The Panama Canal also suffers from drought: the lack of rain forces to reduce the transit of ships to save on filling water

INTERNATIONAL / By Luis Moreno

Climate change ends up affecting almost every activity that takes place on the planet. As we have seen, it is having repercussions on the AMOC, the Atlantic current, which is slowing down. And if the climate crisis is suffered by the oceans, the same happens with human activities on the sea. This is the case of the Panama Canal and it is because it does not rain.

The lack of rainfall has led the Panama Canal Authority (ACP) to reduce to 32 the number of vessels that have been crossing the interoceanic route daily since this Sunday. Under normal conditions, the daily transit average is between 35 and 36 vessels.

Save water in the rainy season

And that, in theory, Panama is in the rainy season. But the fact is that the canal basin, made up of the Alajuela and Gatún lakes, has received less rainfall than in 2016 and 2019, when restrictions also had to be adopted.

But it is the first time that those responsible for the canal, inaugurated in 1914, have taken such a preventive measure.. It's all about saving water. In addition, and with the same purpose, it has been decided to restrict the draft to 13.41 meters (it is the depth that the submerged part of a ship reaches in the water), a measure that will be applied in the next 10 months.

“If I continue passing 34, 35, 36, 38 ships a day, which is what we usually do, then the lake will continue to consume the water that I have to store, to finish the lake as high as possible in December,” The deputy administrator of the ACP, Ilya Marotta, explained to CNN.

Less daily traffic, more traffic jam

Fewer daily boats means more waiting (even jam) and therefore a slowdown in ship traffic. The new measure, which came into force this Sunday, translates into a reduction of between 3 and 4 ships per day.

The ACP has warned this in the notice issued this week about the new restriction and sent to its regular customers: “A reduction in the number of daily transits for a prolonged period will increase the waiting time for some vessels, particularly those that do not get a reservation.”

The Panama Canal connects 180 maritime routes that reach 1,920 ports in 170 countries. Around 3% of world trade passes through its locks.

Less ships, less income

In the notification warning of the restrictions “until further notice”, the ACP specified that each day 22 of the ships will pass through the Miraflores Panamax locks, and 10 will do so through the larger Neopanamax locks, inaugurated in 2016 after the expansion of the Canal. .

Panama Canal.

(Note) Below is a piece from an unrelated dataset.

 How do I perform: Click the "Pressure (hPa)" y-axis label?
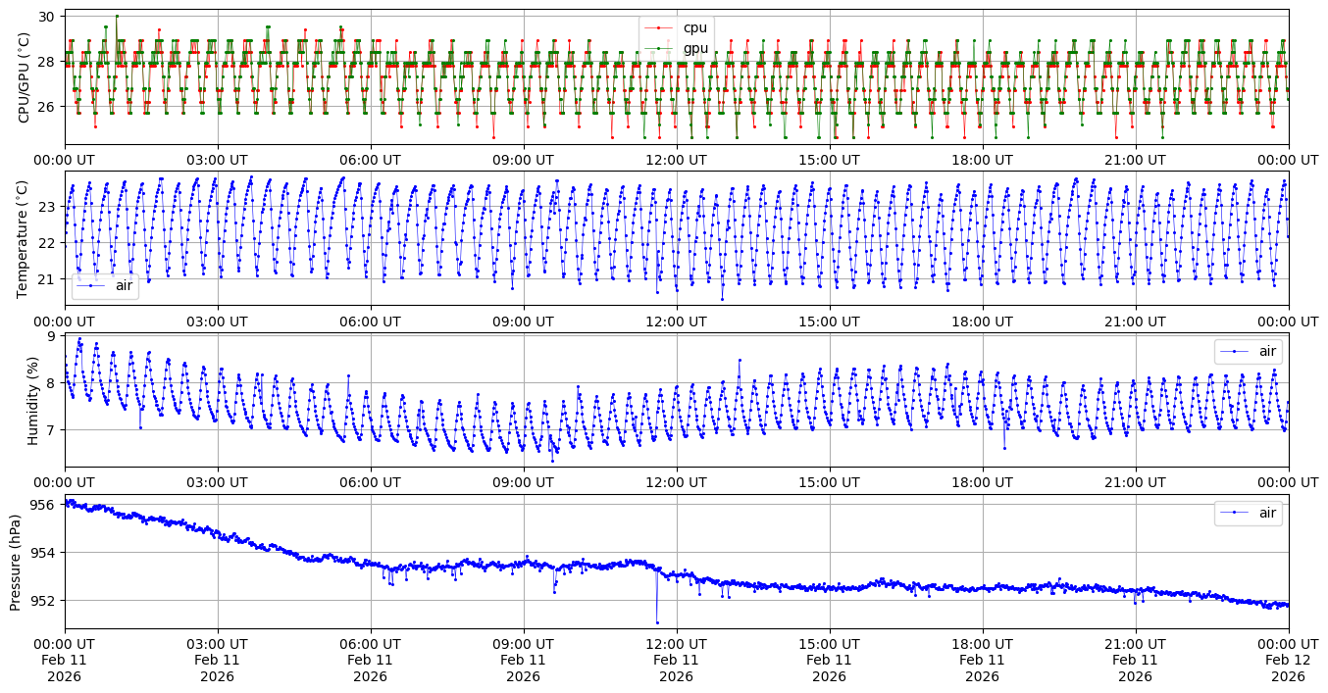pos(16,562)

WIKIPEDIA

The measures adopted will decrease the income of the channel, key for the Panamanian public coffers. In fiscal year 2022, the Panama Canal delivered to the Government the historic annual amount of 2,494.4 million dollars (about 2,260 million euros).

It doesn't rain in Panama

So far in 2023, in five and a half months there has been no significant rainfall in the Panama Canal Hydrographic Basin. That is two weeks less than the longest dry season on record, which lasted six months, explains the manager of the Panama Canal Water Division, Erick Córdoba, in El Faro, the Canal's news magazine.

We would face a very difficult 2024 if we do not manage to recover the level of the lakes”

“We would face a very difficult 2024 if the level of the lakes cannot be recovered, after all the liquid that has been necessary to use in recent months” with “almost zero” rains, Córdoba wrote.

SACYR Panama Canal

Hard to be optimistic because since June 8, the National Oceanic and Atmospheric Administration declared the start of an El Niño event. That reduces the chances of above-average rainfall for the remainder of the rainy season.

2022 already gives a clue. The last quarter of the rainy season last year was 25% below the historical average, reports the Panamanian newspaper La Prensa. The first months of this season (April, May and June) occupy the second place among the driest in the historical record.

We never knew what year a case like the one we are experiencing now would occur, but it could happen at any time.”

Freshwater scarcity is real. “It is an issue that the Panama Canal has been warning about for many years.. We simply never knew in what year a case like the one we are experiencing now would occur, but it could happen at any time,” said the Canal's administrator, Ricaurte Vásquez Morales, last June.

The consequences of reducing the draft

The lack of precipitation has affected the artificial lakes that feed the Panama Canal. These supply more than 50% of the population of Panama, so the draft was also reduced to 13.41 meters (44 feet).. And that matters.

The reduction in draft offered to the huge merchant ships that cross the interoceanic route has consequences. With less draft, ships are forced to reduce their cargo volume when crossing the Canal.

So that 3% of world trade that uses this seaway is going to suffer the consequences. If there was traffic jam from time to time, now there will be more because fewer ships will pass each day; boats that, in addition, will do so with less cargo due to the reduction in draft. It needs to rain in Panama.